◆ **Prompt**
Leaving out all pictures, transcribe exactly the lines between the line with "868x496 pixels. How" and the last line of the records below, both included.

BEGIN Information shown

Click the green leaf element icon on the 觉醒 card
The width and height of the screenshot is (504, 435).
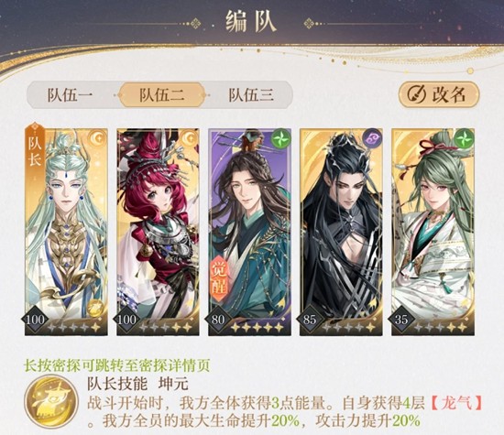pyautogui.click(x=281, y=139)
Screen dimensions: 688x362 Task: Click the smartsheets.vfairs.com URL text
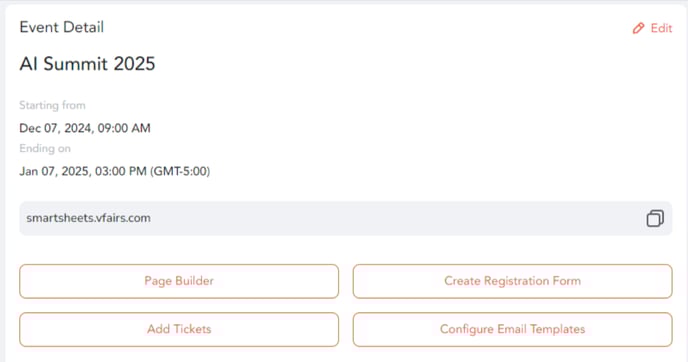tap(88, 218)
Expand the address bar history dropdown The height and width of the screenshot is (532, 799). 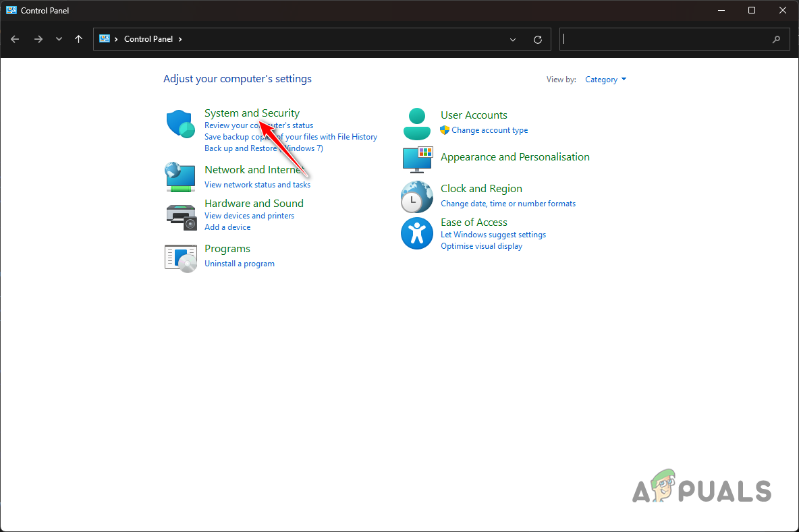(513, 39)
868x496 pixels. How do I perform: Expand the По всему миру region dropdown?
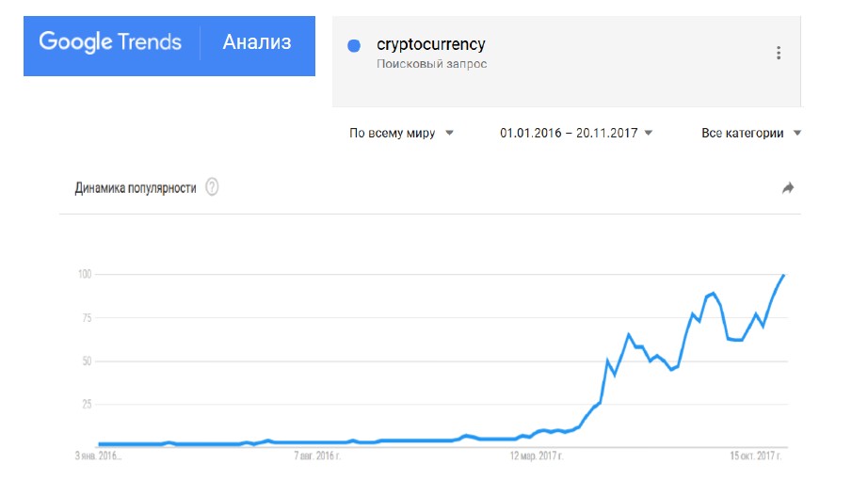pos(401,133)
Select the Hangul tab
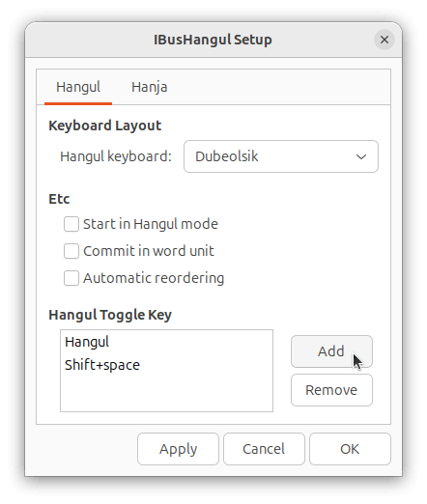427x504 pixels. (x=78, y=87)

END Information shown

◆ **Your solution**
868x496 pixels. How do I perform: Expand the По всему миру region dropdown?
pos(401,133)
Select the Hangul tab
427x504 pixels. (x=78, y=87)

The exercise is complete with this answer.